Task prompt:
From the book descriptions, extract verbatim the passage between "Foraging for wild" and "to advanced mycophiles.", inclusive.

Supplied text:
Scream Therapy: A Punk Journey through Mental Health by Jason Schreurs

Scream Therapy: A Punk Journey through Mental Health follows the transformational journeys of Schreurs and the other punks he learns from, revealing the healing power of a misunderstood and underestimated music community.

Mushrooming: The Joy of the Quiet Hunt – An Illustrated Guide to the Fascinating, the Delicious, the Deadly and the Strange by Diane Borsato, With Illustrations by Kelsey Oseid

Foraging for wild mushrooms is an increasingly popular pursuit and this beautifully produced volume—filled with insights, anecdotes and details about more than 120 common and charismatic fungi from across the northern hemisphere—will appeal to everyone from beginner mushroomers to advanced mycophiles.

A Life Spent Listening by Hassan Khalili

In A Life Spent Listening, Dr. Hassan Khalili reflects on four decades of being a frontline community psychotherapist and shares the wisdom he has learned over the years. By inviting the reader into his own life and the lives of his patients, Dr. Khalili explores the human condition and explains his concept of the grid as a guiding principle in his psychological practice.

Don’t Lose Sight: Vanity, incompetence, and my ill-fated left eye by Genevieve A. Chornenki

When Genevieve Chornenki escapes a brush with blindness, things never looked better-city pigeons, people, stainless steel pots. But questions about her experience linger: Who was responsible for her close call? Can she safeguard other people’s eyesight? How do our eyes work, anyway, and why do they give so much pleasure?

In the Arms of Inup: The extraordinary story of a Guatemalan survivor and his quest for healing from trauma by Eve Mills Allen

Eve Mills Allen, a New Brunswick mental health therapist, has written the profoundly moving story of Jeremias, who at the age of 11 led his family to safety during the Guatemalan genocide against the Mayan peoples. Jeremias breaks the silence as he shares his memories with the author Eve Mills Allen over several years, and we learn how inadequate our mental health system is to fully heal those traumatized by war and genocide.

Dataset entries:
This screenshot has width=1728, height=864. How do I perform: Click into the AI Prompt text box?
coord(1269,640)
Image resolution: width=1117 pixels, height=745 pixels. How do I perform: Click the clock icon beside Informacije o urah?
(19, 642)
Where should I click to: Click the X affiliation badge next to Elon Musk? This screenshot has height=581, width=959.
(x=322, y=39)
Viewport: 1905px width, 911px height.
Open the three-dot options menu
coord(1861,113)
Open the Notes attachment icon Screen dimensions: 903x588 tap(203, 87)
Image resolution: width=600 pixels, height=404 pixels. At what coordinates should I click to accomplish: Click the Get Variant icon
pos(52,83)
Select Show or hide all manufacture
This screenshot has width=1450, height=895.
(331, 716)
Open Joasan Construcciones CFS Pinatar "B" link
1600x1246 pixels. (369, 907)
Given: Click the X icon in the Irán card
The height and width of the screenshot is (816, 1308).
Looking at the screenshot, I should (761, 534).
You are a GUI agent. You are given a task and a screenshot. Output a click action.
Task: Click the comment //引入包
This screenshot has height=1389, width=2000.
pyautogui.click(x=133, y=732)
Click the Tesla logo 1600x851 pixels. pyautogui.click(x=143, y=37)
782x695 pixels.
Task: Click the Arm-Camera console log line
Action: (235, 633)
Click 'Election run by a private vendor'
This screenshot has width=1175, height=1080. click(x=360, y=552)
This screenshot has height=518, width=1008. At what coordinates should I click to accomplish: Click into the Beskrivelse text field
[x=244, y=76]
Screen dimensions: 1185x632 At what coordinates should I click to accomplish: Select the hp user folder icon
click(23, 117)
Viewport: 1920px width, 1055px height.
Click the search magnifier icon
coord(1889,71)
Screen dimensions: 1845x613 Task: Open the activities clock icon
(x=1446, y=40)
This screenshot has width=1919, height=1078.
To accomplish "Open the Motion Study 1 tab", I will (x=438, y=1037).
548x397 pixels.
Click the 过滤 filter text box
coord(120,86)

Expected answer:
Foraging for wild mushrooms is an increasingly popular pursuit and this beautifully produced volume—filled with insights, anecdotes and details about more than 120 common and charismatic fungi from across the northern hemisphere—will appeal to everyone from beginner mushroomers to advanced mycophiles.